All PHI collected during calls is encrypted in transit and at rest. Call recordings are stored with access controls and auto-delete after 90 days per HIPAA minimum necessary standards.
Handoff Protocol
When the agent triggers a handoff — for clinical questions, distress, or explicit human request — Vapi initiates a warm transfer. Before connecting:
“Of course — let me connect you with one of our team members right now. They’ll be able to help you directly. Please hold for just a moment.”

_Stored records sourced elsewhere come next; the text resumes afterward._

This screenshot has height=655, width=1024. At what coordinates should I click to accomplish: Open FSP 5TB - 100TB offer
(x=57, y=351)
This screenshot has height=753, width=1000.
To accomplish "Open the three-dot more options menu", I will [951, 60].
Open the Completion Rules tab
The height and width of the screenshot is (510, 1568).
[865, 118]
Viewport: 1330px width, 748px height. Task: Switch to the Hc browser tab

Hold time: typically 8–15 seconds. The receiving staff member sees a screen-pop with the conversation summary and any slots that were in negotiation.
Result
Six months post-launch across all 14 locations:
The voice agent handled 72% of all inbound calls without human involvement — closely matching the predicted 86% automatable volume minus a buffer for edge cases and patient preference for human interaction.
After-hours bookings increased 340%. The agent handles calls 24/7. Patients who previously reached voicemail at 6:01pm can now book. This has been the single most remarked-upon change in patient satisfaction surveys.

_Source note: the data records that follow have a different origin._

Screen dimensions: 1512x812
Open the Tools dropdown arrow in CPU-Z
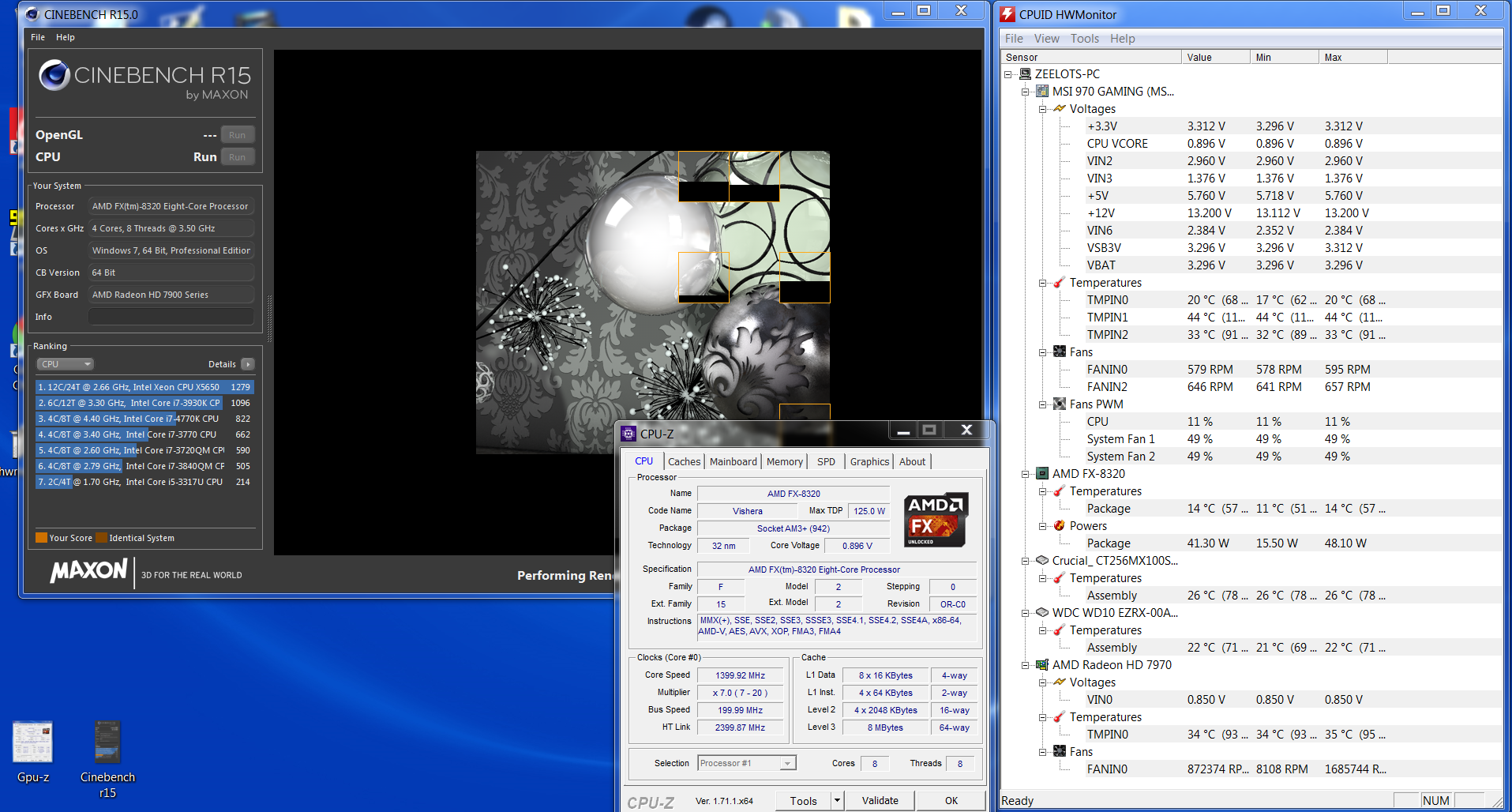point(837,801)
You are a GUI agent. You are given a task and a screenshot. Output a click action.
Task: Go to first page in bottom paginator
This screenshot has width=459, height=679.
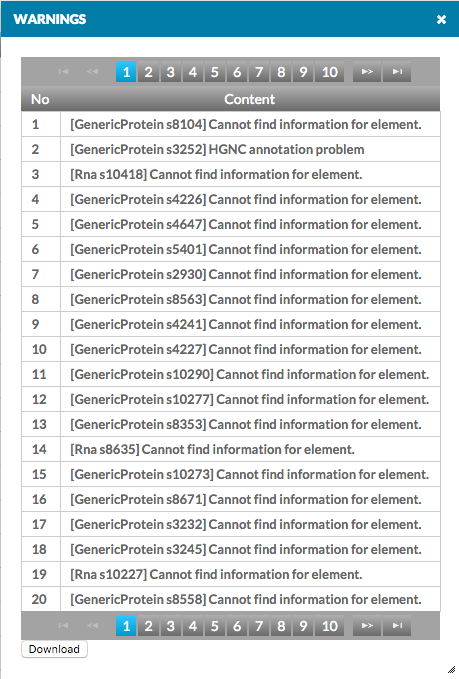(x=63, y=625)
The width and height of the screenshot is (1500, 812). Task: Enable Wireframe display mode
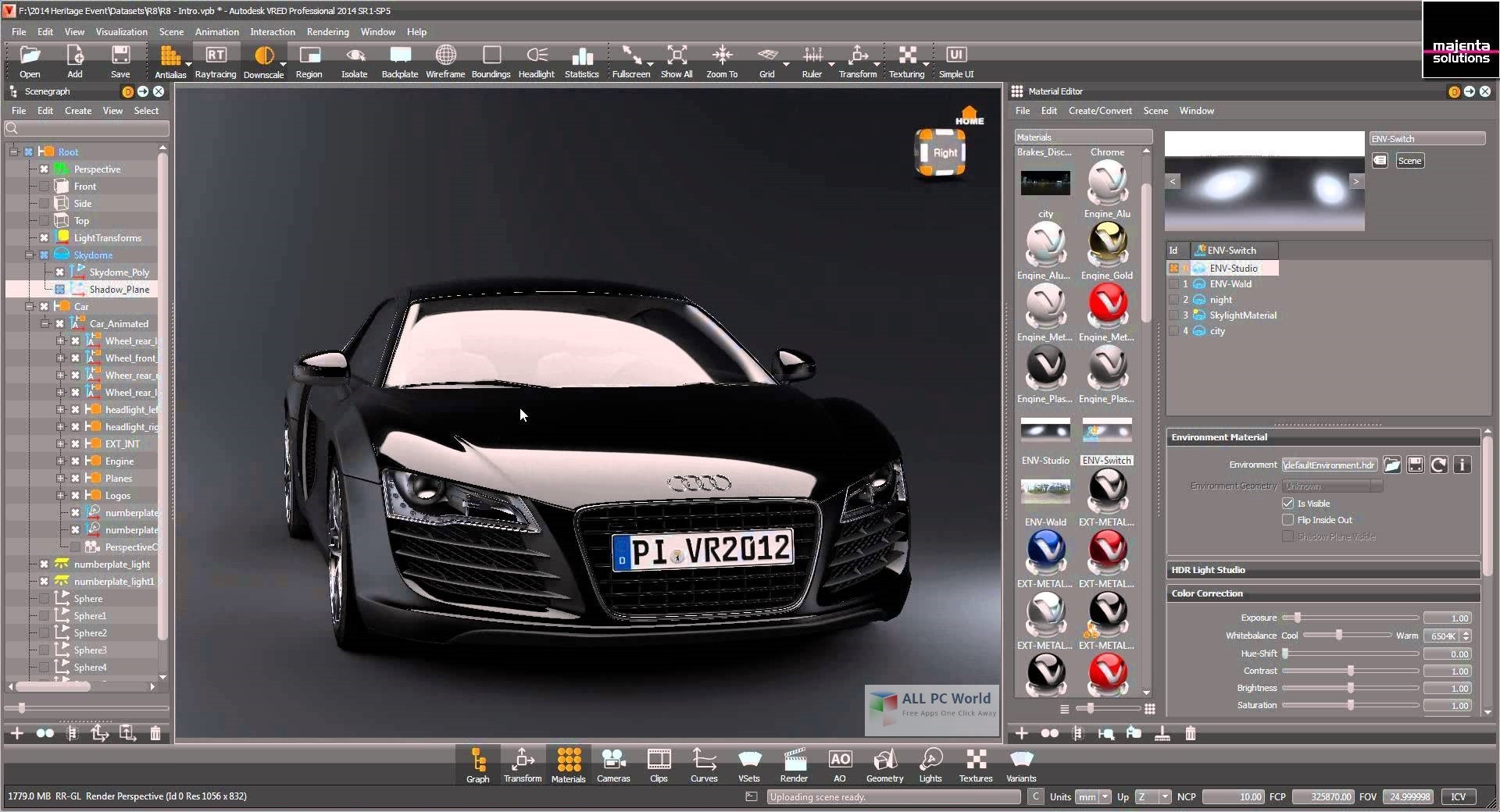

New patient wait time fell from 11 days to 4 days. This is a counterintuitive result: the reduced wait time wasn’t from adding capacity — it was from freeing up front desk staff to actively manage the schedule, fill same-day cancellations, and handle recall outreach for overdue patients. When the scheduling queue is handled by the agent, staff can be proactive rather than reactive.
Estimated $140k/year in front desk labor savings — calculated as the reduction in hours spent on scheduling calls (68% of previous call volume × average handle time × blended hourly rate across 14 locations).
One material learning: the agent’s handoff to human for clinical questions was occasionally too aggressive in early testing — flagging questions about appointment prep instructions as “clinical” when they were really administrative. We refined the classification prompt with 40 real examples of each category. The false-positive handoff rate dropped from 14% to 3% in the first 30 days.
Voice AI for appointment scheduling is one of the highest-ROI AI applications available right now — the ROI is well-defined, the conversation flows are bounded, and the 24/7 availability unlock is genuinely transformative for businesses that close at 5 or 6pm. The most common mistake is building a glorified IVR. The key is a conversational model that can handle the messy, non-linear reality of how patients actually talk.